Since 2017, Nikolaus Rajewsky chairs a pan-European consortium that is now called "LifeTime", co-chaired by Geneviève Almouzni from the Institute Curie. LifeTime's mission is to revolutionize healthcare by mapping, understanding, and targeting cells during disease progression. To accomplish this goal, LifeTime will integrate and apply single-cell multiomics, machine learning, and personalized disease models such as organoids. LifeTime is the shared vision of leading scientists from around 90 renowned organizations across Europe (17 Partners and 70 Associated Partners). LifeTime partners are supported by more than 70 companies across different sectors as well as other research institutions, national research funding agencies, research ministries, the EU Life Alliance and national science academies: the German Academy of Sciences (Leopoldina), the French Academy of Sciences, the Royal Netherlands Academy of Arts and Sciences and the Royal Society. The Science and Technology Advisory Board of LifeTime comprises internationally renowned scientists and industry leaders (including 3 Nobel laureates). In June 2020, under Rajewsky's coordination, LifeTime released the LifeTime Strategic Research Agenda which presents a detailed roadmap of how to leverage the latest scientific breakthroughs and technologies over the next decade, to track, understand and treat human cells throughout an individual's lifetime. In August 2020, the journal Nature published the Perspective article "LifeTime and improving European healthcare through cell-based interceptive medicine" where scientists explain how these technologies should be rapidly co-developed, transitioned into clinical settings and applied to the five major disease areas (neurological, infectious, chronic inflammatory and cardiovascular diseases and cancer).

== Awards and honors ==
- 2008 Anniversary Price of the German Society for Biochemistry, awarded by FEBS
- 2008 First prize from the Deutsche Gesellschaft für Gentherapie for the best paper
- 2008 For several years: Global Distinguished Professor of Biology at New York University, USA
- 2008 IUBMB - Medal for outstanding contributions
- 2009 Berlin Science Award (presented by the Governing Mayor of Berlin)

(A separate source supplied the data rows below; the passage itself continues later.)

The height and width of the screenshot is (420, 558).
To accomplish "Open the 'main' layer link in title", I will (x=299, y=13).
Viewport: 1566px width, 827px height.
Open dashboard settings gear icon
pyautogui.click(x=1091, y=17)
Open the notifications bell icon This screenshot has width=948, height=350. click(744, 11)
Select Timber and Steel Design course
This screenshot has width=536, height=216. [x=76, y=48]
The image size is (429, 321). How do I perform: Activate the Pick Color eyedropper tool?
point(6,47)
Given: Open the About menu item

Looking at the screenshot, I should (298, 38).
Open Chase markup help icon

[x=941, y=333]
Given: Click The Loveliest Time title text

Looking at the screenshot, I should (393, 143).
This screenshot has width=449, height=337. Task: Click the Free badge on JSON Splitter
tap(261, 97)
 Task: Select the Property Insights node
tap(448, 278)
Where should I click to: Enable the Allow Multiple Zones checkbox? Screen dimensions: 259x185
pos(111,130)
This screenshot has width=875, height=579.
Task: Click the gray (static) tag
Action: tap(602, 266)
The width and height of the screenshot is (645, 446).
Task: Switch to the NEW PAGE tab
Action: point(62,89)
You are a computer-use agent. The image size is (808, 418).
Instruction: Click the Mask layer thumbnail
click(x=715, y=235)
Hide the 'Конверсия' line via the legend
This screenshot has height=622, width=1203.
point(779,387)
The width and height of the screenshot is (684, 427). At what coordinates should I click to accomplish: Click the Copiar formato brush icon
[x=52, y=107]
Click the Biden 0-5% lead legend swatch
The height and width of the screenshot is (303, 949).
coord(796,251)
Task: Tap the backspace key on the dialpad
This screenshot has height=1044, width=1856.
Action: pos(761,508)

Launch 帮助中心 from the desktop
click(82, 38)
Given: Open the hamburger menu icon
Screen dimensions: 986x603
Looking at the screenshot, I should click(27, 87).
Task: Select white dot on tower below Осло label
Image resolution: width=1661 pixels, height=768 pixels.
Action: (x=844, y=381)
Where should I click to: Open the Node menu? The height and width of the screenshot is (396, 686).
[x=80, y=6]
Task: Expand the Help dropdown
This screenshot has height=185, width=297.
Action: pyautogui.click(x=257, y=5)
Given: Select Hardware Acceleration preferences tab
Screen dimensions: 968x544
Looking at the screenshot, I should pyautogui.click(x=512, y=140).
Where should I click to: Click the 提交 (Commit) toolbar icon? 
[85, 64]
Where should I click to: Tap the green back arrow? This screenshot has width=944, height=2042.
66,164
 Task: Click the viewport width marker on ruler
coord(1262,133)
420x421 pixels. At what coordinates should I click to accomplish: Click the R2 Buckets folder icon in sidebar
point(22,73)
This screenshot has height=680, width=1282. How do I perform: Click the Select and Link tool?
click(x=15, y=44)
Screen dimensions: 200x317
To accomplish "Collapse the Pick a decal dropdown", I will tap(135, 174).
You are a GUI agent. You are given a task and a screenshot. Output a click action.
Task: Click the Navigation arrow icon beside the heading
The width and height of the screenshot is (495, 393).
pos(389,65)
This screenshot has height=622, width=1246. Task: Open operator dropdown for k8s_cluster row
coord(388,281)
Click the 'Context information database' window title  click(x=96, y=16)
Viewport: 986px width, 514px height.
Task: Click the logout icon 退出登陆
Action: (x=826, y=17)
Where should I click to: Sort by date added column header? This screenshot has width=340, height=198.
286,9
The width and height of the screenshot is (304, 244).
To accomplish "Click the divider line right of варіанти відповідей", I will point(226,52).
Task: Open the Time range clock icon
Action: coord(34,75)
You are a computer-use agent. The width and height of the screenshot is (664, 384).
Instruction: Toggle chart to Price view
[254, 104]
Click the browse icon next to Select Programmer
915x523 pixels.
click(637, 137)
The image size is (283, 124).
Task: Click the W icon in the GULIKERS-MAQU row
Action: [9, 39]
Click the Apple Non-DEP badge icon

- 2010 Elected Member of European Molecular Biology Organization (EMBO)
- 2010 Elected Member of the Faculty of Natural Sciences, Humboldt-Universität zu Berlin
- 2010 Member of the Scientific Advisory Board of the MRC Institute "London Clinical Sciences"
- 2011–2017 Member of the advisory board of the Wissenschaftskolleg zu Berlin
- 2012 Gottfried Wilhelm Leibniz Prize by the German Research Foundation (DFG, 2.5 Million Euros; this is Germany's most prestigious research award)
- 2014 Honorary PhD in Human Biology and Medical Genetics by Sapienza University of Rome, Italy
- 2016 Visiting Professor for research activities at Sapienza University of Rome, Italy (1 month)
- 2017 Visiting Professor for research activities at Sapienza University of Rome, Italy (1 month)
- 2019 Elected member of the Leopoldina (Academy of Sciences Germany)

== Publications ==
As of January 2021 Google Scholar reports >50,000 citations for Nikolaus Rajewsky, with a h-index of 74 and an i10-index of 120.